PROMPT >> When the word "height" shows up in a line of the records below, copy that line.

======== DATA IN THIS EXERCISE ========

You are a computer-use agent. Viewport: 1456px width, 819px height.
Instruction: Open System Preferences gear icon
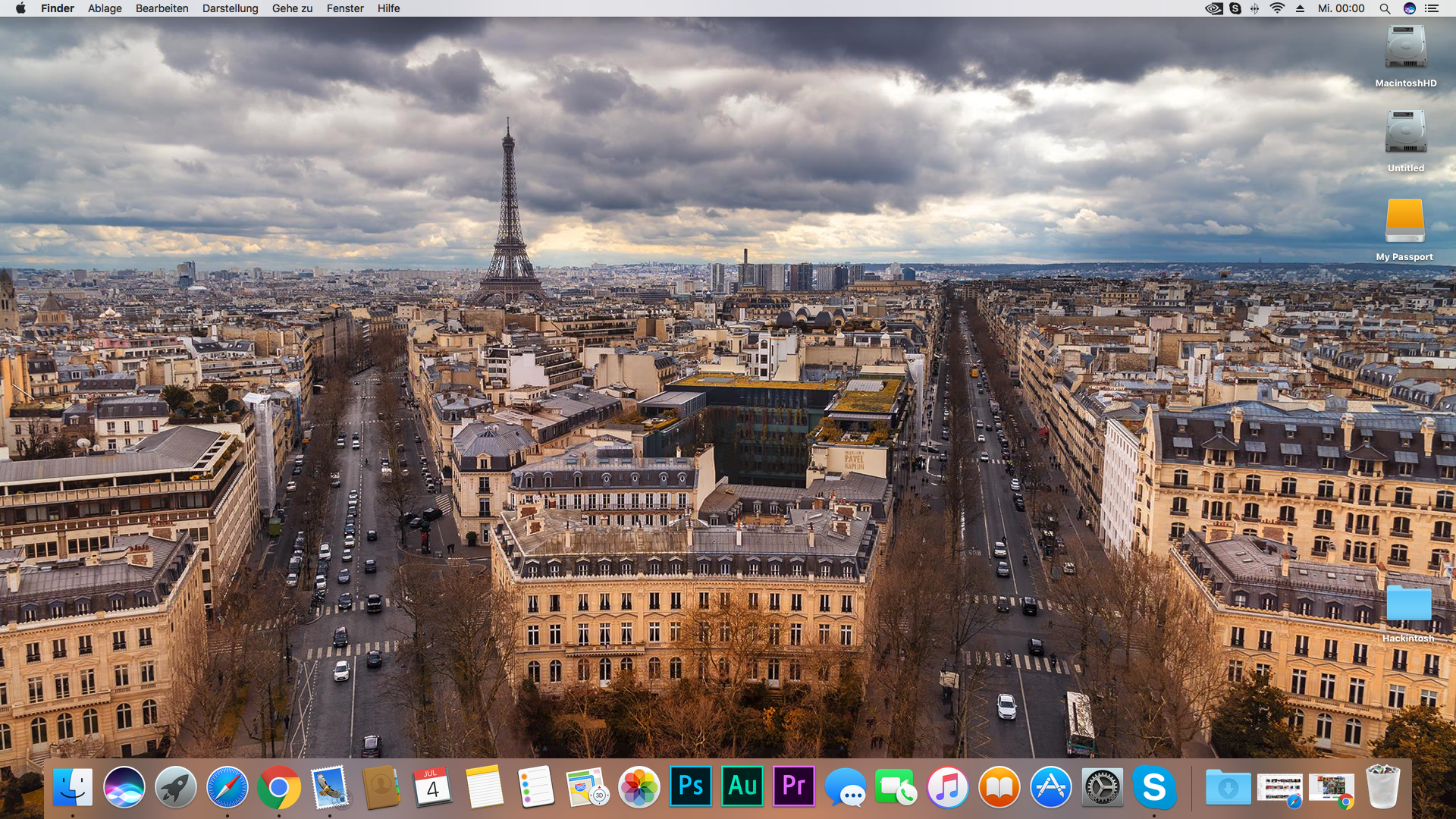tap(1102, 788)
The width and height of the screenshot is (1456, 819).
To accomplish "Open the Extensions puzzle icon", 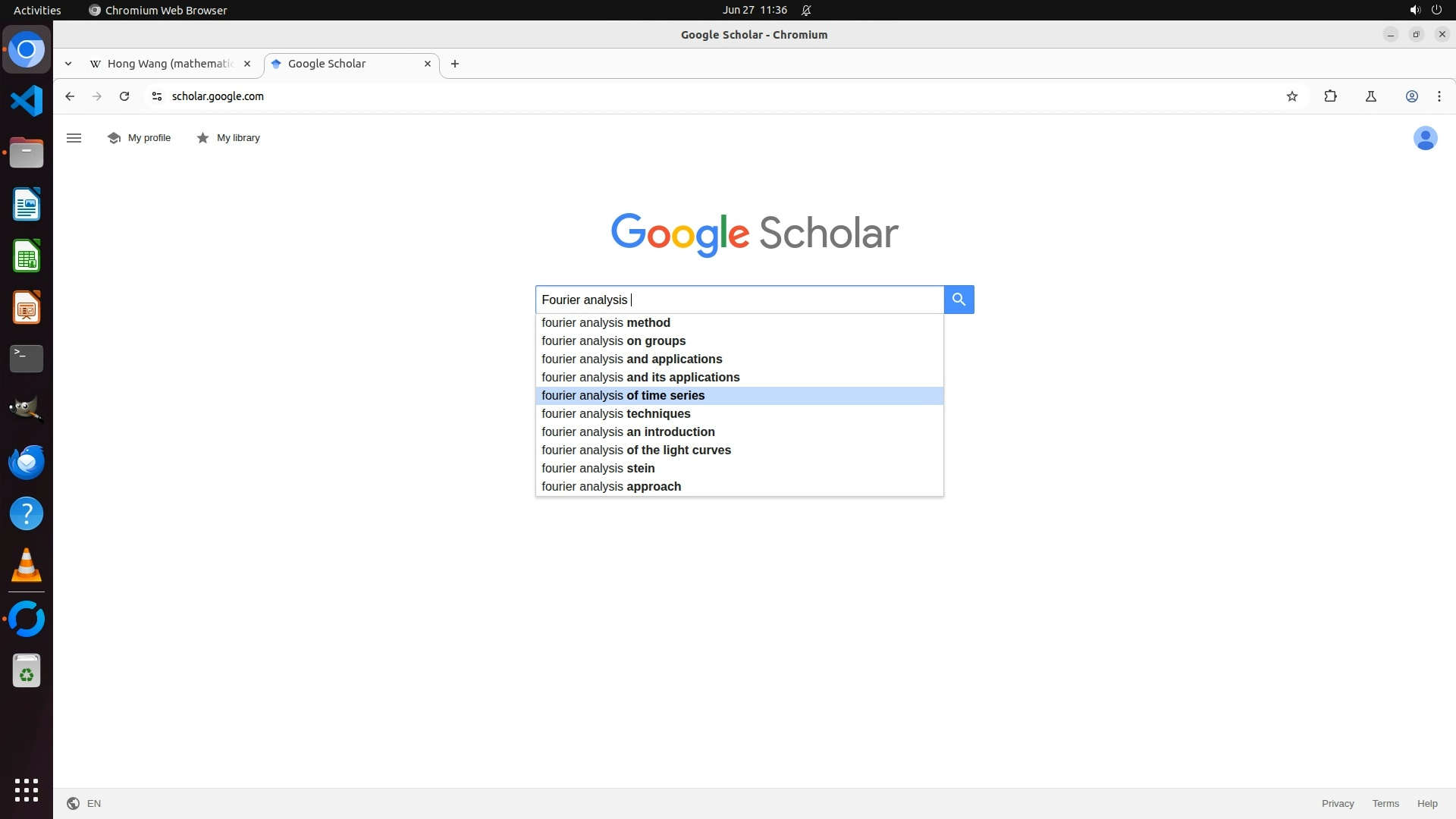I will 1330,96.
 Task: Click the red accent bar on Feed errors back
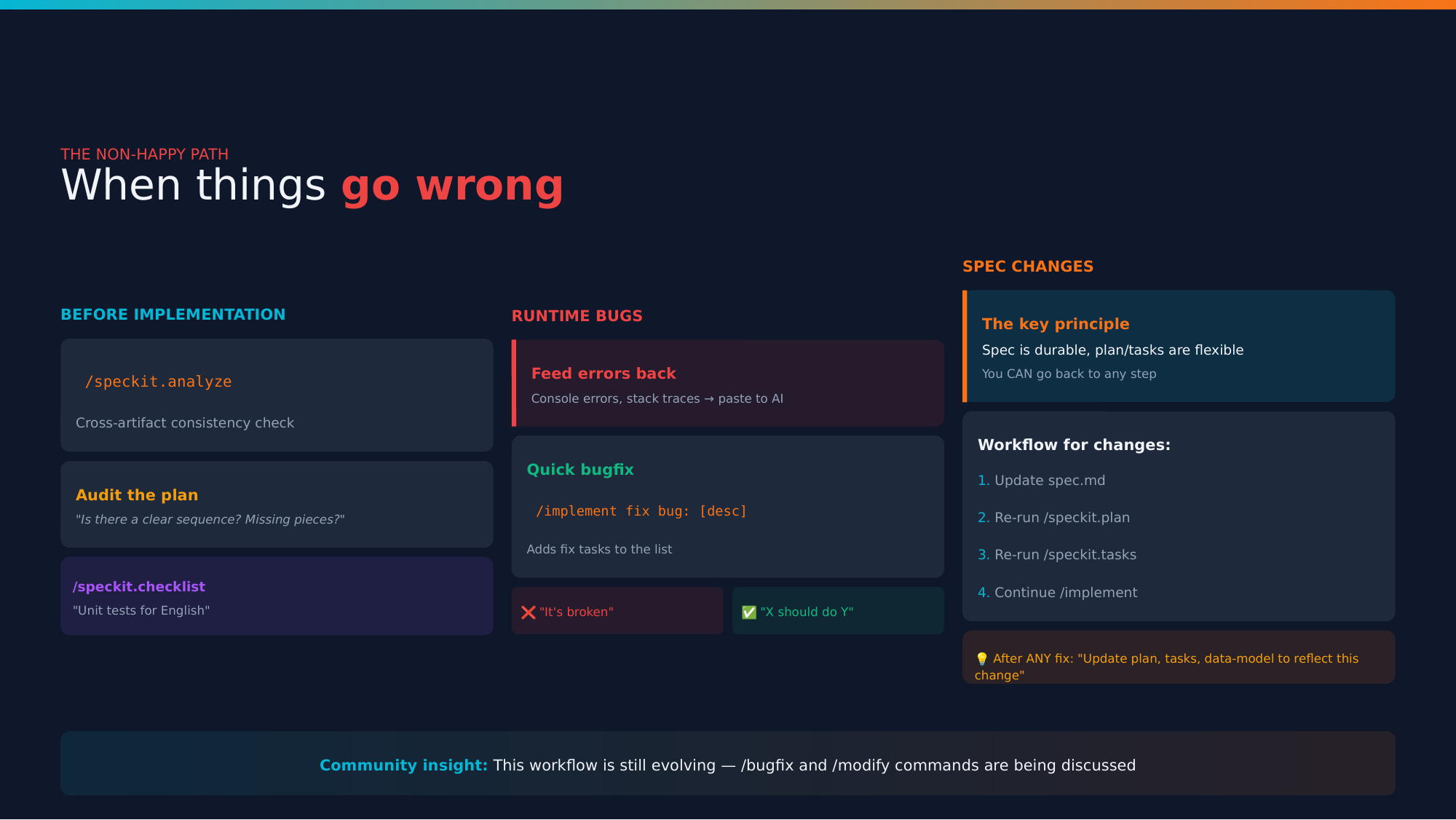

========

ANSWER TO THIS EXERCISE >>
You are a computer-use agent. Viewport: 1456px width, 819px height.
The width and height of the screenshot is (1456, 819).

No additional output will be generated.